• Document excerpt
9. Taking on Water: Designing for Too Much & Too Little
This cluster explores the multifaceted role of water in shaping urban life, climate resilience, and territorial identity—through the lens of Venice and beyond. Projects investigate both infrastructural and cultural dimensions of aquatic space, proposing new forms of coexistence with rising seas, tidal dynamics, and marine ecologies. Through speculative imaginaries, heritage reframing, and ecological restoration, they advance water-sensitive urban design and political ecologies of the sea.
9-1. Canal Café / Diller Scofidio + Renfro (Golden Lion)
Drawing lagoon water through a hybrid purification system, this installation turns brackish canal water into espresso. Natural micro-wetlands and artificial filtration work together to remove toxins and salt, producing clean water used for coffee. In a city facing flooding and contamination, the project reimagines urban water as a resource—inviting visitors to quite literally taste Venice.



9-2. COP30 | AquaPraça / Carlo Ratti Associati + Höweler + Yoon
A floating public square inspired by Aldo Rossi’s Teatro del Mondo, AquaPraça envisions architecture in symbiosis with the planet. Designed by Carlo Ratti Associati and Höweler + Yoon, it journeys from Venice to Belém for COP30, where it will serve as Italy’s pavilion hub. After the summit, the structure will be donated to Brazil, transforming into a permanent community space fostering ongoing public engagement.


9-3. Gateways to Venice’s Waterways / Norman Foster Foundation + Michael Mauer + Mi uel Kreisler + Empty + Ragnar Schulte + Christopher Hornzee-Jones
Reimagining Venice’s transportation infrastructure, this modular mobility hub blends biomorphic design and lightweight sports car technology. It introduces electric mobility on both water and land, such as Fantom Air boats with Macan engines. While modernising transit, the installation upholds Venice’s cultural identity, promoting sustainability, accessibility, and global innovation in urban transport.


10. Out of this World: Design in Speculative Spaces
This cluster gathers projects that engage with science and speculative design to reimagine architecture’s future roles. They propose radical visions inspired from outside our planet — whether through space habitats, atmospheric imaginaries, or reconfigured ecologies. These works use deigns not as escapism but as a tool for probing emerging realities and ethical questions in an age of transformation.

• Task instructions
[A] Answer these questions from the exhibition text:
(i) What does the Canal Café installation turn brackish canal water into?
(ii) To which city does AquaPraça travel for COP30?
(iii) What boats does the Gateways to Venice's Waterways hub give as an example of electric mobility on water?
[B] Continue the exhibition text on design for water and speculative spaces, starting after its final sentence.
The rows after the exhibition text are not needed.

• Provided information
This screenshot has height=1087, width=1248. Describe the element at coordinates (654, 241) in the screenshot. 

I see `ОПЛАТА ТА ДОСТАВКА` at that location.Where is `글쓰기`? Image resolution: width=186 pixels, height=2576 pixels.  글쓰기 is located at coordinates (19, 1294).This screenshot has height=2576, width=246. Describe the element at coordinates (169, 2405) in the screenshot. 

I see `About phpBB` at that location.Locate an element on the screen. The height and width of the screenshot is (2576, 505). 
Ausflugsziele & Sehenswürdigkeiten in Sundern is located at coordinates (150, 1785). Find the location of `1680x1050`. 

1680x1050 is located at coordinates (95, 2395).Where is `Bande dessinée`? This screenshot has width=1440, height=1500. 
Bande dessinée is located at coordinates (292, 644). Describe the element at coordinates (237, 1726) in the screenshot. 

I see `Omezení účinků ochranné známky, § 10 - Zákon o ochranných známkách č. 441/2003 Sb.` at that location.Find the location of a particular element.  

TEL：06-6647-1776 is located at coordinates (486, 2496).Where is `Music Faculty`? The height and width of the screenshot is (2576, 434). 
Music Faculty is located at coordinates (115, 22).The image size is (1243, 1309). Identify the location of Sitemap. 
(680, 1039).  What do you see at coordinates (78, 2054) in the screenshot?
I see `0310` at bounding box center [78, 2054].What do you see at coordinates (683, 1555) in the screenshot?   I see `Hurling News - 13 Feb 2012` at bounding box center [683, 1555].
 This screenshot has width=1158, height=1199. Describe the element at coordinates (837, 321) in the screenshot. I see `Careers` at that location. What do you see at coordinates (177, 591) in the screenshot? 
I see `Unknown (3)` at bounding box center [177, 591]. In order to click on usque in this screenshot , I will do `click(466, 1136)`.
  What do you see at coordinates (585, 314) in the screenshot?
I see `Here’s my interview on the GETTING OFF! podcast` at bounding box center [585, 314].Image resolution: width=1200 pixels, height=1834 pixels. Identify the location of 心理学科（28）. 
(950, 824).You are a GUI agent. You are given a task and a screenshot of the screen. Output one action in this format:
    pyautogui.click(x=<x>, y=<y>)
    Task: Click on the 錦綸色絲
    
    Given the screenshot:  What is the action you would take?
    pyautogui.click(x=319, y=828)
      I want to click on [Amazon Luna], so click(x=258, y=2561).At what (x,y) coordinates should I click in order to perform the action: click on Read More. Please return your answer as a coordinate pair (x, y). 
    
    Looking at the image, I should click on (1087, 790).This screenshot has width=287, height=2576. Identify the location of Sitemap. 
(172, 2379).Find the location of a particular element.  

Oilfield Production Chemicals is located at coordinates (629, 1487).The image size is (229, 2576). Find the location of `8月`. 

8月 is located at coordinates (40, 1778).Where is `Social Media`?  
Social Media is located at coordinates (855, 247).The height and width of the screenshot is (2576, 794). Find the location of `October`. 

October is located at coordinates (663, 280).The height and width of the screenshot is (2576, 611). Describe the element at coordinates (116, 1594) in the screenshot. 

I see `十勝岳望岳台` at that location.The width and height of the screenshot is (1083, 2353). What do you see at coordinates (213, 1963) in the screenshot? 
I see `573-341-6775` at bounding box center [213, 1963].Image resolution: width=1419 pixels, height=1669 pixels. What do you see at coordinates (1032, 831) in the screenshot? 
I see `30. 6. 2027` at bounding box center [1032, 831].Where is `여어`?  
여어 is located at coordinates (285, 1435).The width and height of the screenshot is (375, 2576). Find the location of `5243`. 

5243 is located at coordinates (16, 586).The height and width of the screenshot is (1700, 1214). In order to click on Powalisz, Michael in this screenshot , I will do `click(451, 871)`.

• Answers
[A]
(i) Espresso.
(ii) Belém.
(iii) Fantom Air boats with Macan engines.

[B]
10-1. Space Garden /Aurelia Institute + Heatherwick Studio + Brent Sherwood
An autonomous greenhouse in orbit, designed to conduct agricultural research in microgravity. With 31 growth chambers supporting diverse plant species, it aims to enhance space exploration and address Earth’s agricultural challenges. The project combines biophilic design and biomimicry to inspire future space architecture and offer solutions for sustainable farming, while fostering public engagement with space technology.


10-2. A Satellite Symphony / Space Caviar + Robert Gerard Pietrusko + Ersilia Vaudo
This installation reflects on how space-based technologies, originally developed for exploration, have had a profound impact on Earth. It explores the Veneto region, especially Venice and its lagoon, using data science and remote sensing, inspired by the 1977 film Powers of Ten. It highlights Earth observation through the European Space Agency’s Copernicus programme and connects storm-felled wood from Storm Vaia to data visualizations of extreme weather. Visitors rediscover the awe and respect for Earth first sparked by the Blue Marble.


10-3. Living Architecture: Biophilia / Refik Anadol
Over 100 million images of Earth’s flora, fauna, and fungi are transformed into immersive digital ecosystems. It reimagines ecocentric environmentalism by integrating the intelligence of nature, humans, and AI. A process video accompanies the installation, revealing how this generative nature archive was built. The work envisions a future of adaptive, sustainable digital ecosystems deeply interconnected with the natural world.